Sightseers

One thing you should know about me is that I love “Kill List,” a sinister, unsettling British thriller released in the U.K. in 2011 and the U.S. in 2012. As off-the-rails as that movie gets, I love its audacity. Its director, Ben Wheatley, has followed it up with “Sightseers,” a morbid comedy that’s less ambitious but perhaps more conventionally entertaining. Because “Kill List” is dark, man.

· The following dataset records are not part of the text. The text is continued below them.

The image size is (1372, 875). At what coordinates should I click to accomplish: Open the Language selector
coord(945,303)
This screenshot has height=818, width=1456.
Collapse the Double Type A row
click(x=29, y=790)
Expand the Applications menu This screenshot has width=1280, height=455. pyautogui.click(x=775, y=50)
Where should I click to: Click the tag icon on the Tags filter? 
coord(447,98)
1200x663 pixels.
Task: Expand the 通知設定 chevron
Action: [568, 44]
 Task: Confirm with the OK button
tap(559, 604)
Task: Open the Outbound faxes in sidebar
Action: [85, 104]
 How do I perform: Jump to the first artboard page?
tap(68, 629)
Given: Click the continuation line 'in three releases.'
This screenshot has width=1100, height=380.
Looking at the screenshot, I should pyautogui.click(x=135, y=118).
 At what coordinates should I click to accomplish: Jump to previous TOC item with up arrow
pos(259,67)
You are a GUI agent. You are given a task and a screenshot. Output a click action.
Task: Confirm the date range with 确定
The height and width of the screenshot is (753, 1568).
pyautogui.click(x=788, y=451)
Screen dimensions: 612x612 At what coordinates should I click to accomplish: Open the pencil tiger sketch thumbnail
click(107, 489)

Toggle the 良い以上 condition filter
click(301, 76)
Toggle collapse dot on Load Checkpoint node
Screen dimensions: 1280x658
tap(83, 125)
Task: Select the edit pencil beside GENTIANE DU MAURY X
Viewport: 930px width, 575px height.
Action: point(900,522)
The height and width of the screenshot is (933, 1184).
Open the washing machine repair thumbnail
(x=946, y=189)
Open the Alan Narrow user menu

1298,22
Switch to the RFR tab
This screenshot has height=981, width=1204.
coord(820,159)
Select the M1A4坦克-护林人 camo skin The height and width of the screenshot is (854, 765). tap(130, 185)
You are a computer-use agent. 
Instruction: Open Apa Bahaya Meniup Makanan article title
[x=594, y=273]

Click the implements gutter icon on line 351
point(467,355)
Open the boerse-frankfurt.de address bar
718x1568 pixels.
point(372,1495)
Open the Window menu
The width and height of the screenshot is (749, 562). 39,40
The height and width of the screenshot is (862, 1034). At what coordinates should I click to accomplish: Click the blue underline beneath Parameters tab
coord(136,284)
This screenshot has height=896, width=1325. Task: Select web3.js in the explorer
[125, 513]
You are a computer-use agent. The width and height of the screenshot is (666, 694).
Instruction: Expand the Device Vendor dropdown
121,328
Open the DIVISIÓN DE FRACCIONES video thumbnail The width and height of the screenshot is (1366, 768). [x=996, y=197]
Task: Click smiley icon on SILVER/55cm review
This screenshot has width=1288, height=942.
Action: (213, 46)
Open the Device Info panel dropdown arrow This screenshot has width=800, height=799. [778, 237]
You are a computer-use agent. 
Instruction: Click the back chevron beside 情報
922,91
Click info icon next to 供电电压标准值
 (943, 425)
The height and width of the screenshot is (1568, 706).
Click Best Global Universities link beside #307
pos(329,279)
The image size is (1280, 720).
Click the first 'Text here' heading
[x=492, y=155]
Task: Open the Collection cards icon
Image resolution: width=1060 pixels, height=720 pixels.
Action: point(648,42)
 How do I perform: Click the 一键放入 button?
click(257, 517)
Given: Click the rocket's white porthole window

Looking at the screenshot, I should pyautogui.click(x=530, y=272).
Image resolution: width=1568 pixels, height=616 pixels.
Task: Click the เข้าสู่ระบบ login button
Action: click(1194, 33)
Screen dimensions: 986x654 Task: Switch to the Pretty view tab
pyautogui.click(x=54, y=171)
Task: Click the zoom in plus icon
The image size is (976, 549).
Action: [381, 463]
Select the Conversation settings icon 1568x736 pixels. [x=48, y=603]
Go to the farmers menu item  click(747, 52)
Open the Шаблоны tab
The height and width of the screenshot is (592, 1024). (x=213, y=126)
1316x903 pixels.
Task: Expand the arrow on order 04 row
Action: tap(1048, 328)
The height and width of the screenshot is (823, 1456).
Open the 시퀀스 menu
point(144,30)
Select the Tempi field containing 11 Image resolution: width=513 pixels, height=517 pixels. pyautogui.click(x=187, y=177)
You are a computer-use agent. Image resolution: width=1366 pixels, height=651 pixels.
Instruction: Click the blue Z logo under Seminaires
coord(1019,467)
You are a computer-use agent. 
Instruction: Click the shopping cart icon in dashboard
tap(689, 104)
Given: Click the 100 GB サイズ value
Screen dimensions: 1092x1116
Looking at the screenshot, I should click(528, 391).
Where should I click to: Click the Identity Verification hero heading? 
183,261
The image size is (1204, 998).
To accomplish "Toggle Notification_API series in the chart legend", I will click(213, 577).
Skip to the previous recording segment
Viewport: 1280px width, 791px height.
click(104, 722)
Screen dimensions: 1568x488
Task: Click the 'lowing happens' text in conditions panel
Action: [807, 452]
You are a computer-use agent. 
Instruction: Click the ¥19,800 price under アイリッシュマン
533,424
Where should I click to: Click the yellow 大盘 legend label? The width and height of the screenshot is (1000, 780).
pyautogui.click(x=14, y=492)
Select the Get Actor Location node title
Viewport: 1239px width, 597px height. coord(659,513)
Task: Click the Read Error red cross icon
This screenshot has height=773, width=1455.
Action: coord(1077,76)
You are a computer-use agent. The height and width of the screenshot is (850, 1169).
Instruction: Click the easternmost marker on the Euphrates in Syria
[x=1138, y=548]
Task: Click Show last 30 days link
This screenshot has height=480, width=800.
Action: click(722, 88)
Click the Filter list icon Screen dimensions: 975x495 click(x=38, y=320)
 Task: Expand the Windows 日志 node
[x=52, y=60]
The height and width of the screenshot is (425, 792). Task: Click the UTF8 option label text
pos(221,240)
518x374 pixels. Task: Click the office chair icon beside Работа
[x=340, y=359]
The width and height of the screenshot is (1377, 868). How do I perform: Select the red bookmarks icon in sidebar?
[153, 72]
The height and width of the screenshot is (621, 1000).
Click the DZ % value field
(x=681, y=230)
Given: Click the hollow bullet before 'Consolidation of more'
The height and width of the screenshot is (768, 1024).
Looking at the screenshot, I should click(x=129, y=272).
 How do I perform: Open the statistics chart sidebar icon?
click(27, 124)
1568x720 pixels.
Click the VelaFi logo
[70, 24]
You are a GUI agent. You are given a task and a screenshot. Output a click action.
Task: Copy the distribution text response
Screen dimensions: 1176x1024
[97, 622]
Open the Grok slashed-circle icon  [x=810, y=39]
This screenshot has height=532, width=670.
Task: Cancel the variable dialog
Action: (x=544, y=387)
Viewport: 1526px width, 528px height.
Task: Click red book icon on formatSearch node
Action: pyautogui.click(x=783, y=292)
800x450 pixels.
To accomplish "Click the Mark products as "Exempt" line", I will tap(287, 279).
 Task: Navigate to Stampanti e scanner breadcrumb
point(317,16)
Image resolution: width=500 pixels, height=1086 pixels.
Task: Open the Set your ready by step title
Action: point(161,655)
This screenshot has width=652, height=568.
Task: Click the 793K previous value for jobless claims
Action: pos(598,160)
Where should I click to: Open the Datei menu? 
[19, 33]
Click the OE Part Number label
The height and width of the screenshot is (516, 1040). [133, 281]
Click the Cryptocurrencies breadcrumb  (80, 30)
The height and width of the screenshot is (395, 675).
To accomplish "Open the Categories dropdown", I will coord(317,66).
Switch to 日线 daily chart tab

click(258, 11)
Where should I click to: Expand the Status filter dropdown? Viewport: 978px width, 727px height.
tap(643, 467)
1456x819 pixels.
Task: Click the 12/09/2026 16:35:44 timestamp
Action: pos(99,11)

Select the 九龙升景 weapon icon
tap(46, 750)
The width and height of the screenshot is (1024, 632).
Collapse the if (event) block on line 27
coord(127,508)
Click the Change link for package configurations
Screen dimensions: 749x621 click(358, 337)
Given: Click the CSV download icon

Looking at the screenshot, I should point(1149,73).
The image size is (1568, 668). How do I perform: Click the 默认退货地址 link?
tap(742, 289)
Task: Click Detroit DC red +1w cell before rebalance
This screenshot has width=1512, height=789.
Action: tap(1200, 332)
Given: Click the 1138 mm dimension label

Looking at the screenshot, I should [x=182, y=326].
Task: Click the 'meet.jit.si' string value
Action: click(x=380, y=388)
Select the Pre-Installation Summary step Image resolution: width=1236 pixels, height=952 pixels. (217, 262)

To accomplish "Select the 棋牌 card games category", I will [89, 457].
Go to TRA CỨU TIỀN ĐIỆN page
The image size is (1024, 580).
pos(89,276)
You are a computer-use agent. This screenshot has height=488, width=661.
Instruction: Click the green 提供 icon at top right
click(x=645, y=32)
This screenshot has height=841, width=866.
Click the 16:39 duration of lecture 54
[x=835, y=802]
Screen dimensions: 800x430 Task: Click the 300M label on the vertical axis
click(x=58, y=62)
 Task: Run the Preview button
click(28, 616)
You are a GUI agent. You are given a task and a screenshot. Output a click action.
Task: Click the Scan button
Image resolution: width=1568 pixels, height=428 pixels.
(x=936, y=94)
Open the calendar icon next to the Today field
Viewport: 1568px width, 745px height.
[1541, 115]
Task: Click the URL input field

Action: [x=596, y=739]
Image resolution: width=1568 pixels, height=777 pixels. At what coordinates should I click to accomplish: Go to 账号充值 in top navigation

Written by its stars, Alice Lowe and Steve Oram, both of whom had minor roles in “Kill List,” “Sightseers” is the story of a sheltered 34-year-old near-spinster named Tina who takes a camping vacation with her new boyfriend, Chris, whom her batty old mother doesn’t trust. It is revealed soon enough that Chris has some sociopathic tendencies — you would be wise not to litter in his presence — and the question is whether this behavior will bring out similar instincts in Tina, who’s timid but eager-to-please and harbors some untapped weirdness herself. (Her fascination with another camper’s dog is wonderfully bizarre.)

What follows is pitch-black and funny, nearly as dismal as “Kill List” but played for laughs rather than horror. Lowe and Oram’s natural performances are authentic and un-showy, like two ordinary people who happen to get involved in some casual bloodshed. By stripping away the usual trappings of movies about psychos — no longwinded explanations of why anybody does what they do — Wheatley lets us simply revel in the consequence-free mayhem.

B (1 hr., 28 min.; Not Rated, probably R for abundant harsh profanity, some very strong violence, some strong sexuality.)